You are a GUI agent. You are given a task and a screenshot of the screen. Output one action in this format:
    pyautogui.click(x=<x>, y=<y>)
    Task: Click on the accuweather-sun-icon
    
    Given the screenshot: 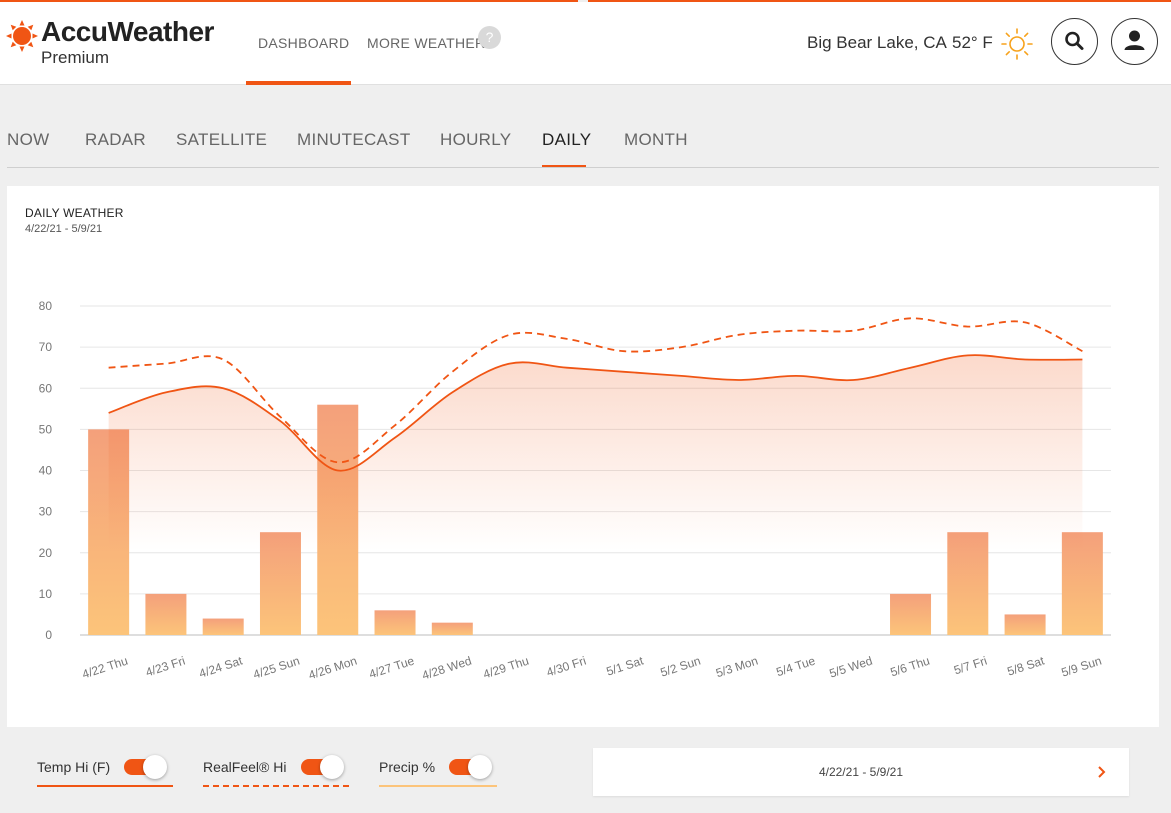 What is the action you would take?
    pyautogui.click(x=22, y=36)
    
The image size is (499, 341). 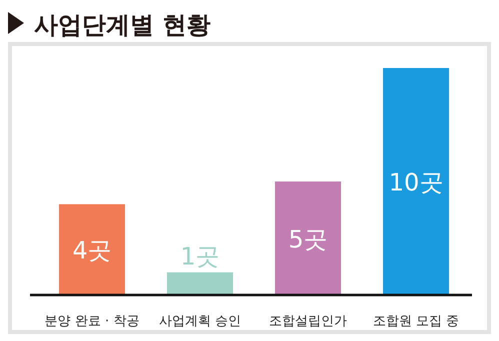 What do you see at coordinates (122, 25) in the screenshot?
I see `chart-title: 사업단계별 현황` at bounding box center [122, 25].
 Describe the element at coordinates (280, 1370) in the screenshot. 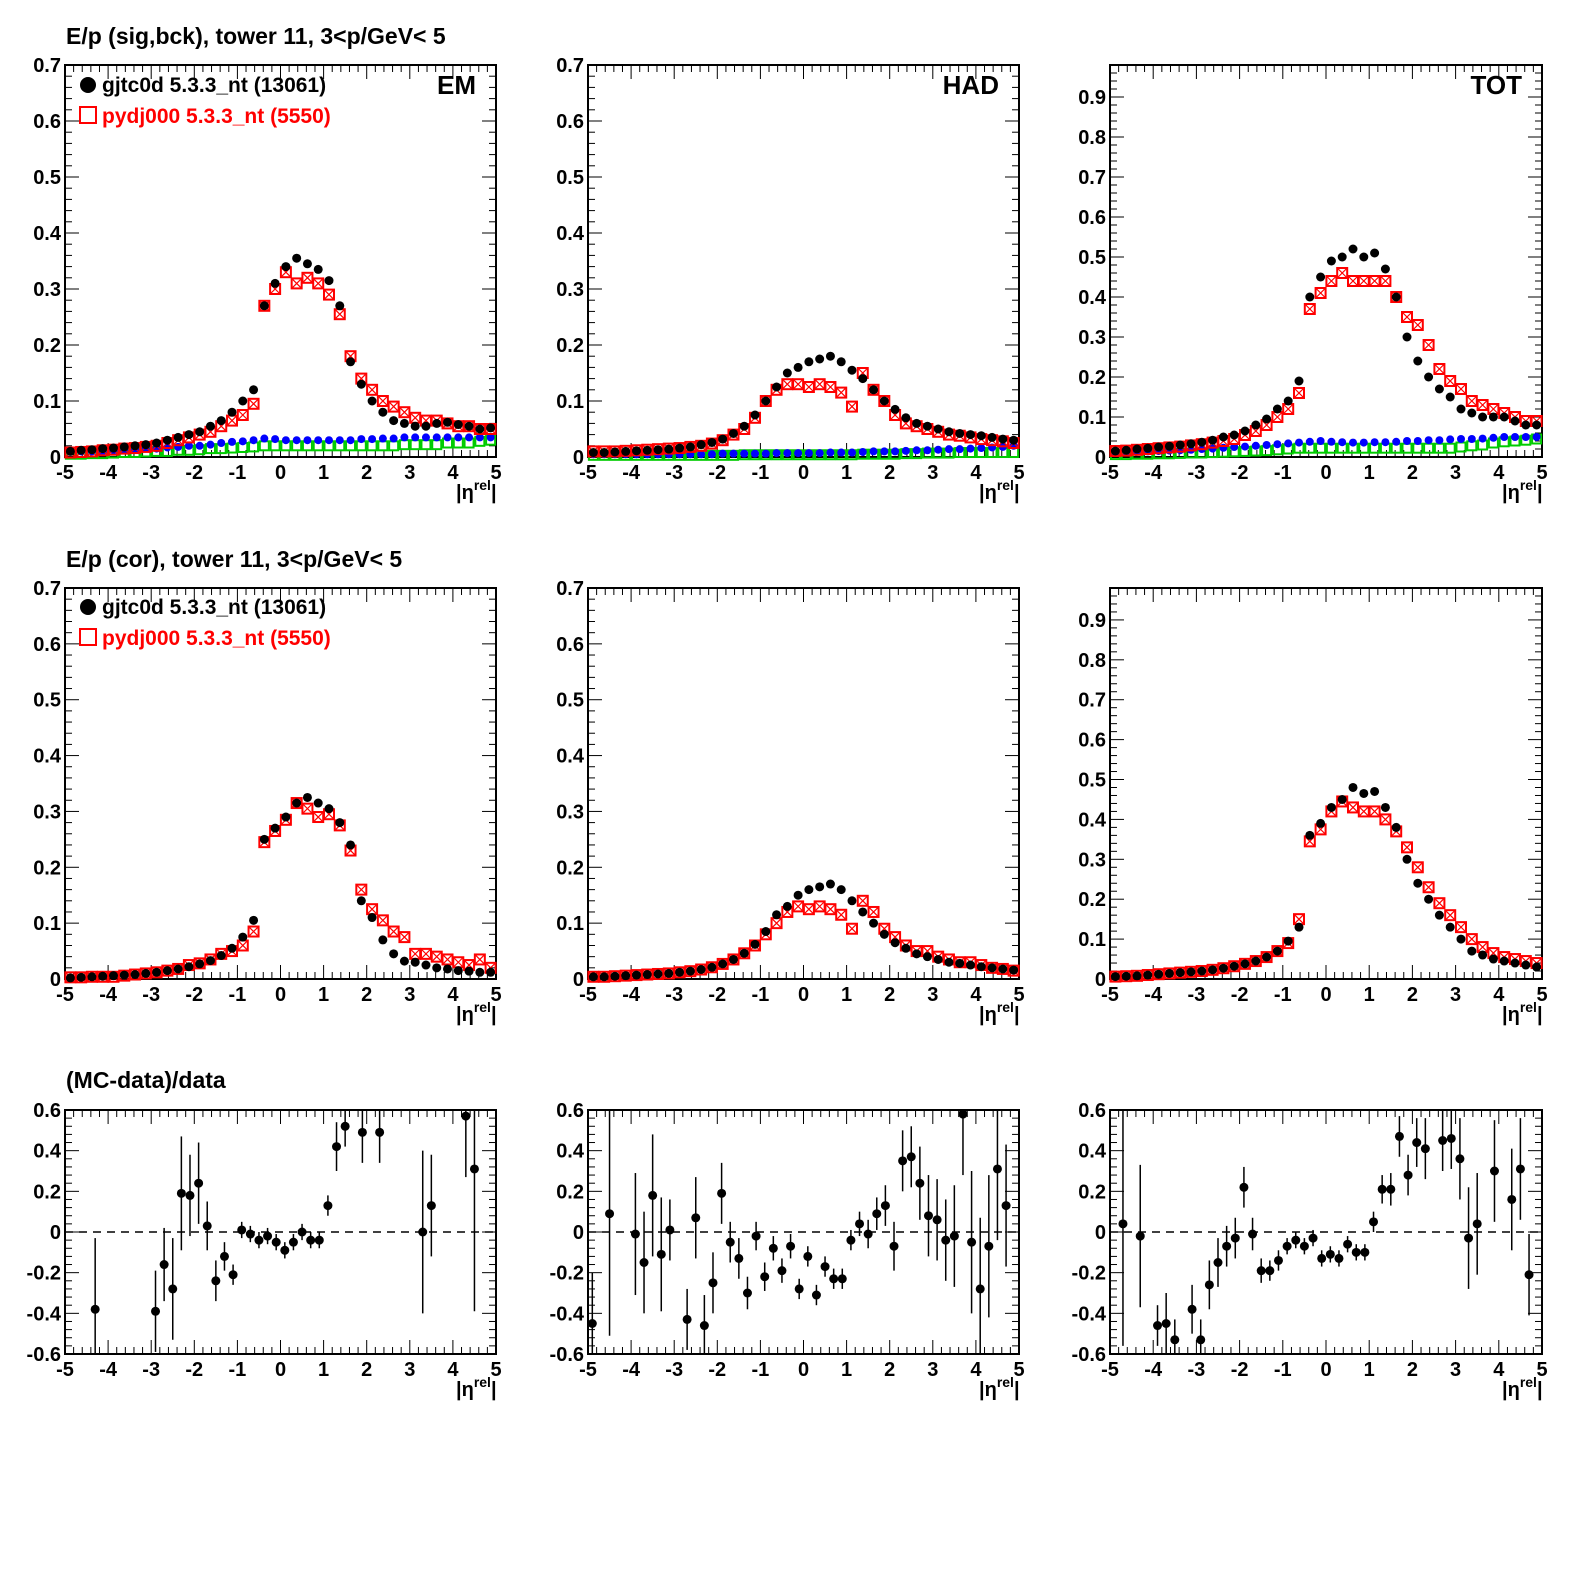

I see `x-tick-label: 0` at that location.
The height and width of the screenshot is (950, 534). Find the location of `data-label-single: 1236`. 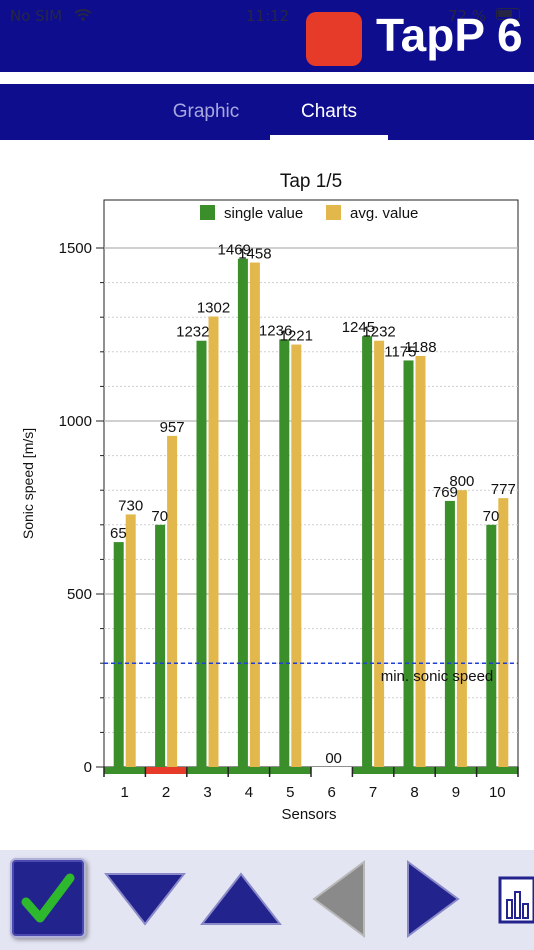

data-label-single: 1236 is located at coordinates (276, 330).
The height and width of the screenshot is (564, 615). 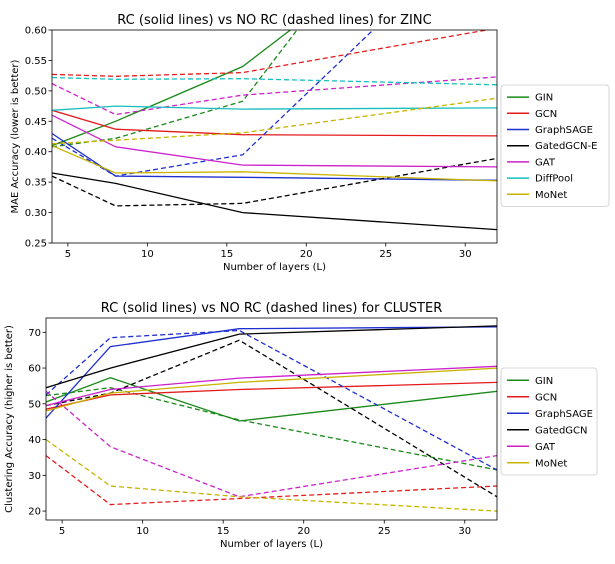 I want to click on y-tick-label: 20, so click(x=34, y=512).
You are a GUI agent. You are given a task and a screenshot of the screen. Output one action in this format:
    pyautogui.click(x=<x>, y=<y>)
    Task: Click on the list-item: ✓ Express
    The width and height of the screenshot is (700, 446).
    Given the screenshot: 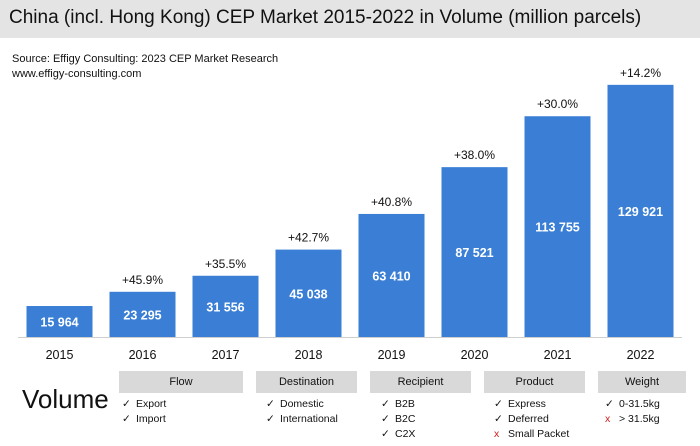 What is the action you would take?
    pyautogui.click(x=532, y=404)
    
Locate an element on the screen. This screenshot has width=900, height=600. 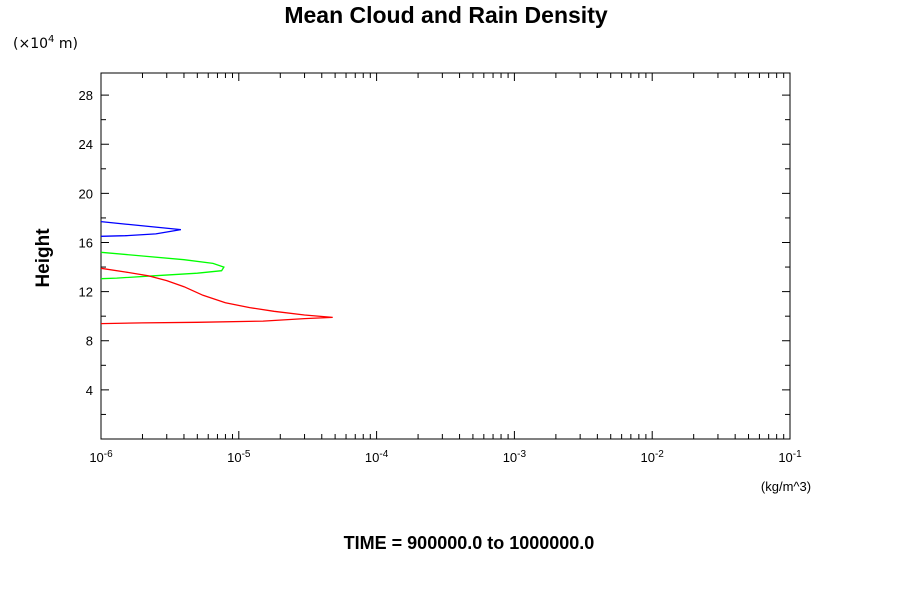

▬▬▬

Rewrite the records from their start through the line that contains "Task: Click on the accuweather-sun-icon", swapping "action" for "command" and leaving everything else unchanged.

You are a GUI agent. You are given a task and a screenshot of the screen. Output one command in this format:
    pyautogui.click(x=<x>, y=<y>)
    Task: Click on the accuweather-sun-icon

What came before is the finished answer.